# Similarity metrics

In [1]:
from gensim.corpora import Dictionary
from gensim.models import ldamodel
from gensim.models import TfidfModel
import numpy
%matplotlib inline

In [2]:
# setting up corpus and documents we will be comparing
texts = [['bank','river','shore','water'],
        ['river','water','flow','fast','tree'],
        ['bank','water','fall','flow'],
        ['bank','bank','water','rain','river'],
        ['river','water','mud','tree'],
        ['money','transaction','bank','finance'],
        ['bank','borrow','money'],
        ['bank','finance'],
        ['finance','money','sell','bank'],
        ['borrow','sell'],
        ['bank','loan','sell']]

In [3]:
dictionary = Dictionary(texts)
corpus = [dictionary.doc2bow(text) for text in texts] 

### Creating TF-IDF and LDA models for the following corpus will help us illustrate our distance metrics.

In [4]:
tfidf = TfidfModel(corpus)
model = ldamodel.LdaModel(corpus, id2word=dictionary, num_topics=2)

#### Representation of TF-IDF would have as many features as the size of the vocabulary, and an LDA model representation would have as many features as the number of topics. We will be using both these models later to compare distances.

In [5]:
model.show_topics()

[(0,
  '0.149*"water" + 0.148*"bank" + 0.135*"river" + 0.077*"tree" + 0.066*"flow" + 0.049*"money" + 0.049*"fast" + 0.048*"finance" + 0.047*"mud" + 0.047*"rain"'),
 (1,
  '0.212*"bank" + 0.112*"sell" + 0.098*"finance" + 0.097*"money" + 0.072*"borrow" + 0.060*"water" + 0.053*"loan" + 0.051*"transaction" + 0.040*"flow" + 0.038*"fall"')]

Let's use three documents to compare – a document to do with river banks, one to do with
financial banks, and one that has the context of both (maybe a financial bank on the bank of
a river?).

In [6]:
doc_water = ['river', 'water', 'shore']
doc_finance = ['finance', 'money', 'sell']
doc_bank = ['finance', 'bank', 'tree', 'water']

#### Once we have our documents, we quickly convert these into a bag of words, TF-IDF, and LdaModel representations.

In [7]:
bow_water = model.id2word.doc2bow(doc_water)
bow_finance = model.id2word.doc2bow(doc_finance)
bow_bank = model.id2word.doc2bow(doc_bank)

lda_bow_water = model[bow_water]
lda_bow_finance = model[bow_finance]
lda_bow_bank = model[bow_bank]

tfidf_bow_water = tfidf[bow_water]
tfidf_bow_finance = tfidf[bow_finance]
tfidf_bow_bank = tfidf[bow_bank]

Let's have a look at lda_bow_water and see what it looks like:

In [8]:
lda_bow_water

[(0, 0.8510084), (1, 0.1489916)]

This makes sense – the document contained words to do with river banks, and its
proportion of topic_0 is 85%.

In [9]:
# The lda_bow_finance variable should be roughly the opposite – let's test this:
lda_bow_finance

[(0, 0.14109361), (1, 0.8589064)]

As we expected – the LDA representations of the two documents are quite
different, which we could see even when we constructed the documents.

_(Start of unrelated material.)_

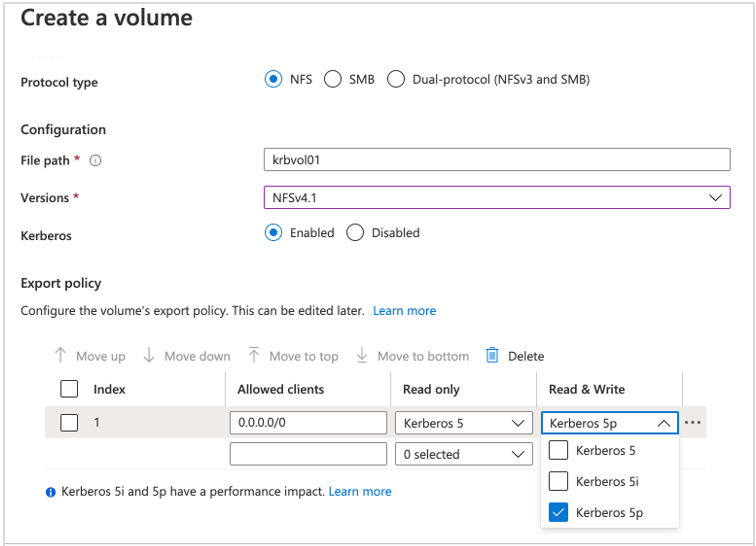Open the Read only Kerberos 5 dropdown
Screen dimensions: 756x546
pos(464,423)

This means that
their distance would also be quite high, as they are not similar documents.

In [10]:
lda_bow_bank

[(0, 0.736364), (1, 0.26363602)]

This is a well-balanced document with respect to the topics (as expected).

# Similarity queries

In [11]:
from gensim import similarities

Since we have a small corpus, we can use the MatrixSimilarity class to create our
indexing.

In [12]:
index = similarities.MatrixSimilarity(model[corpus])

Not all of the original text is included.